◆ TASK OBJECTIVE ◆
Rewrite the material below, substituting "desktop agent" for every occurrence of "computer-use agent" and leaving everything else unchanged.

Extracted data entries
##########

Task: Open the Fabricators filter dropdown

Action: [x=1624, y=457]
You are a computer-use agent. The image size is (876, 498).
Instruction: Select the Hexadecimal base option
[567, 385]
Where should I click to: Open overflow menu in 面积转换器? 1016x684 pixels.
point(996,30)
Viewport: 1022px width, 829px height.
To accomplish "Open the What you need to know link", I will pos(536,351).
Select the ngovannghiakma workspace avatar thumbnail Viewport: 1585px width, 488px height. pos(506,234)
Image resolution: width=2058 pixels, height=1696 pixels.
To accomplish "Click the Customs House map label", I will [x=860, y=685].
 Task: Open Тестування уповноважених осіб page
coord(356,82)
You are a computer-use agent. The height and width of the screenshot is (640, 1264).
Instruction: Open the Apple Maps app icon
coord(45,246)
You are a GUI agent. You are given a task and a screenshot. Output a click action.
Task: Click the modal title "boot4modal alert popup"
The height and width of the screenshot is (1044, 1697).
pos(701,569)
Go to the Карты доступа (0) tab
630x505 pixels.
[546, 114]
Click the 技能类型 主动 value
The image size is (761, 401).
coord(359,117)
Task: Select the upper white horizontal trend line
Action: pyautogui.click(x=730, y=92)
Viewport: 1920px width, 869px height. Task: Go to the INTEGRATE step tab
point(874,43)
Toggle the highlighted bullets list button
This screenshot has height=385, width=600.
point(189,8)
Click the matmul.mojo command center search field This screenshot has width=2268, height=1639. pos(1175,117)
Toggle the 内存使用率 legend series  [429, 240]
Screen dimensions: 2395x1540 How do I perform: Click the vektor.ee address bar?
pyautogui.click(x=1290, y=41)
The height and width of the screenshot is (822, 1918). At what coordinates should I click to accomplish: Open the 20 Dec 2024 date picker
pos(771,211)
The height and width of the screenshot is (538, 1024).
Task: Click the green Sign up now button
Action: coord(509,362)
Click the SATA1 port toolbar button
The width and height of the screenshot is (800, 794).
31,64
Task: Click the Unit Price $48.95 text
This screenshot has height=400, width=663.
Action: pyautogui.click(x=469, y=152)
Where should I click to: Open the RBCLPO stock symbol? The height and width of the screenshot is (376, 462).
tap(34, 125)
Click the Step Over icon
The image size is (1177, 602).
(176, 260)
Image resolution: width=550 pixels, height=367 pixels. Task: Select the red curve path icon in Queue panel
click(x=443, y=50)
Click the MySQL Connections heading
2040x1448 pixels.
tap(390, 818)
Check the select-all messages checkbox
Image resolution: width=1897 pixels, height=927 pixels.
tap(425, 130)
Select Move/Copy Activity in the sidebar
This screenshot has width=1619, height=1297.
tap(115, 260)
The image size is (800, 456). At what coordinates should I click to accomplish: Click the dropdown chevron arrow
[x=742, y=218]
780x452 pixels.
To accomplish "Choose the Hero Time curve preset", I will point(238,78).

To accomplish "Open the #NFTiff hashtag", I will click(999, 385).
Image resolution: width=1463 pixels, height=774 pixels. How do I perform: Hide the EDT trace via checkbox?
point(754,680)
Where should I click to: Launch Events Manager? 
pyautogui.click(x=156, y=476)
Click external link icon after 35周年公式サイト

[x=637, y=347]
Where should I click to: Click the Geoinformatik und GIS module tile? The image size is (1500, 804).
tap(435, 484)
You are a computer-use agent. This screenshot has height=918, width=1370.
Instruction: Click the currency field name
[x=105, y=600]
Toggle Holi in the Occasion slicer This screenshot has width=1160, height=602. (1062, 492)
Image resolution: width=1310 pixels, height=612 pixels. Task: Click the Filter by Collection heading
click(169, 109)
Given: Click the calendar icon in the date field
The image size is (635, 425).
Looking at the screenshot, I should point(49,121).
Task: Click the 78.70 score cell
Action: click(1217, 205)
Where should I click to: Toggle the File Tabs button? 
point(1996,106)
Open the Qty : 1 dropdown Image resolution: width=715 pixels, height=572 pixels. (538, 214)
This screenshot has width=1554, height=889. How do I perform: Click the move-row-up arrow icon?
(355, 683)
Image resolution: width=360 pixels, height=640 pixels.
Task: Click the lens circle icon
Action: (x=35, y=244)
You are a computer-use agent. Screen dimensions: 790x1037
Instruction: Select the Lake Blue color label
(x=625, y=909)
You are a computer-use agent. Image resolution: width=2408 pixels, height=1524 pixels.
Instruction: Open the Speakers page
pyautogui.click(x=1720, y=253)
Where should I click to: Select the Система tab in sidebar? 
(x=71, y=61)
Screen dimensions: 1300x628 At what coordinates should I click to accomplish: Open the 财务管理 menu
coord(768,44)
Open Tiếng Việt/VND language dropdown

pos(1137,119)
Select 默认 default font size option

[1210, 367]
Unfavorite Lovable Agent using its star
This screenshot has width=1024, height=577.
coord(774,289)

##########

◆ OUTPUT OF THE EXERCISE ◆
Task: Open the Fabricators filter dropdown

Action: [x=1624, y=457]
You are a desktop agent. The image size is (876, 498).
Instruction: Select the Hexadecimal base option
[567, 385]
Where should I click to: Open overflow menu in 面积转换器? 1016x684 pixels.
point(996,30)
Viewport: 1022px width, 829px height.
To accomplish "Open the What you need to know link", I will pos(536,351).
Select the ngovannghiakma workspace avatar thumbnail Viewport: 1585px width, 488px height. pos(506,234)
Image resolution: width=2058 pixels, height=1696 pixels.
To accomplish "Click the Customs House map label", I will [x=860, y=685].
 Task: Open Тестування уповноважених осіб page
coord(356,82)
You are a desktop agent. The height and width of the screenshot is (640, 1264).
Instruction: Open the Apple Maps app icon
coord(45,246)
You are a GUI agent. You are given a task and a screenshot. Output a click action.
Task: Click the modal title "boot4modal alert popup"
The height and width of the screenshot is (1044, 1697).
pos(701,569)
Go to the Карты доступа (0) tab
630x505 pixels.
[546, 114]
Click the 技能类型 主动 value
The image size is (761, 401).
coord(359,117)
Task: Select the upper white horizontal trend line
Action: pyautogui.click(x=730, y=92)
Viewport: 1920px width, 869px height. Task: Go to the INTEGRATE step tab
point(874,43)
Toggle the highlighted bullets list button
This screenshot has height=385, width=600.
point(189,8)
Click the matmul.mojo command center search field This screenshot has width=2268, height=1639. pos(1175,117)
Toggle the 内存使用率 legend series  [429, 240]
Screen dimensions: 2395x1540 How do I perform: Click the vektor.ee address bar?
pyautogui.click(x=1290, y=41)
The height and width of the screenshot is (822, 1918). At what coordinates should I click to accomplish: Open the 20 Dec 2024 date picker
pos(771,211)
The height and width of the screenshot is (538, 1024).
Task: Click the green Sign up now button
Action: coord(509,362)
Click the SATA1 port toolbar button
The width and height of the screenshot is (800, 794).
31,64
Task: Click the Unit Price $48.95 text
This screenshot has height=400, width=663.
Action: pyautogui.click(x=469, y=152)
Where should I click to: Open the RBCLPO stock symbol? The height and width of the screenshot is (376, 462).
tap(34, 125)
Click the Step Over icon
The image size is (1177, 602).
(176, 260)
Image resolution: width=550 pixels, height=367 pixels. Task: Select the red curve path icon in Queue panel
click(x=443, y=50)
Click the MySQL Connections heading
2040x1448 pixels.
tap(390, 818)
Check the select-all messages checkbox
Image resolution: width=1897 pixels, height=927 pixels.
tap(425, 130)
Select Move/Copy Activity in the sidebar
This screenshot has width=1619, height=1297.
tap(115, 260)
The image size is (800, 456). At what coordinates should I click to accomplish: Click the dropdown chevron arrow
[x=742, y=218]
780x452 pixels.
To accomplish "Choose the Hero Time curve preset", I will point(238,78).

To accomplish "Open the #NFTiff hashtag", I will click(999, 385).
Image resolution: width=1463 pixels, height=774 pixels. How do I perform: Hide the EDT trace via checkbox?
point(754,680)
Where should I click to: Launch Events Manager? 
pyautogui.click(x=156, y=476)
Click external link icon after 35周年公式サイト

[x=637, y=347]
Where should I click to: Click the Geoinformatik und GIS module tile? The image size is (1500, 804).
tap(435, 484)
You are a desktop agent. This screenshot has height=918, width=1370.
Instruction: Click the currency field name
[x=105, y=600]
Toggle Holi in the Occasion slicer This screenshot has width=1160, height=602. (1062, 492)
Image resolution: width=1310 pixels, height=612 pixels. Task: Click the Filter by Collection heading
click(169, 109)
Given: Click the calendar icon in the date field
The image size is (635, 425).
Looking at the screenshot, I should point(49,121).
Task: Click the 78.70 score cell
Action: click(1217, 205)
Where should I click to: Toggle the File Tabs button? 
point(1996,106)
Open the Qty : 1 dropdown Image resolution: width=715 pixels, height=572 pixels. (538, 214)
This screenshot has width=1554, height=889. How do I perform: Click the move-row-up arrow icon?
(355, 683)
Image resolution: width=360 pixels, height=640 pixels.
Task: Click the lens circle icon
Action: (x=35, y=244)
You are a desktop agent. Screen dimensions: 790x1037
Instruction: Select the Lake Blue color label
(x=625, y=909)
You are a desktop agent. Image resolution: width=2408 pixels, height=1524 pixels.
Instruction: Open the Speakers page
pyautogui.click(x=1720, y=253)
Where should I click to: Select the Система tab in sidebar? 
(x=71, y=61)
Screen dimensions: 1300x628 At what coordinates should I click to accomplish: Open the 财务管理 menu
coord(768,44)
Open Tiếng Việt/VND language dropdown

pos(1137,119)
Select 默认 default font size option

[1210, 367]
Unfavorite Lovable Agent using its star
This screenshot has width=1024, height=577.
coord(774,289)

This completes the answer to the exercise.